“Oh no”, I thought, “Not another crazy travel writer doing something offbeat. Still, s’pose I better read it.” And I am glad I did. Llewellyn’s trip with his girlfriend Rohan may have been born out of a premature mid-life crisis and a desire to see Russia, but ends up being an enjoyable and fast-paced story of their trip from Sevastapol on the Black Sea all the way north to Murmansk on the Arctic Ocean.
That this is a bit of an odd undertaking is pretty clear from the outset, but when you spice it up with Llewellyn’s worrying obsession with nuclear power plants a little bit of danger is thrown into the mix. Not that his girlfriend is entirely happy about the slow-acting radiation they might be cycling through, eating and drinking.

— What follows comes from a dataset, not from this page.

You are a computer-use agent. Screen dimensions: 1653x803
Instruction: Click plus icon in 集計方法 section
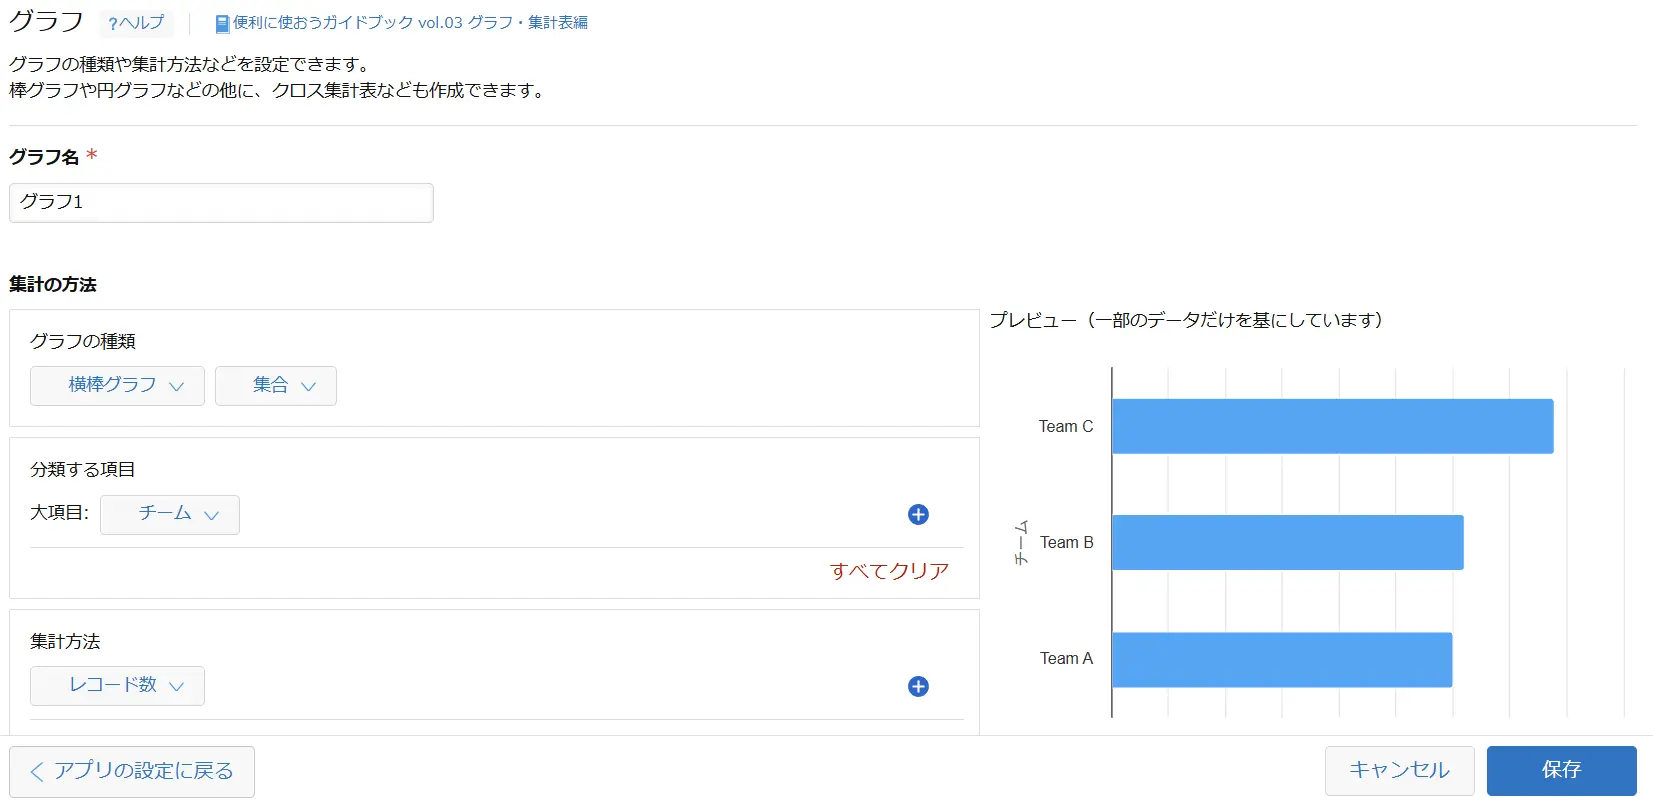click(918, 686)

This is not a book to read for insights into long-distance bike touring. It does however present an interesting, and very localized take on post-Soviet republics. The friendliness of many people, often welcoming these biking oddities into their house, comes across most strongly, and the cyclists often agonise over subtly throwing away gifts of hand-picked fruit, “the first harvest since Chernobyl”, one farmer proudly declares.
The mood changes from country to country with the Ukraine coming off far the best. But the best is – of course – saved for last. Right up in the far north, amid hypothermia-inducing blizzards, the pair take a boat trip to the Gulag Archipelago that does not proceed quite as planned, and Llewellyn is treated to an ad-hoc tour of Zapadnaya Litsa submarine base. “I wanted to see the submarines,” burbles Llewellyn at the gates.
This book is a quick read, but no less insightful for that. Many many miles must have been covered that merited very little penmanship, but Llewellyn does well with what he has and makes an informative and at times heart wrenching read.
Overall verdict: Bowl through post-Soviet landscapes, and be glad it was them not you.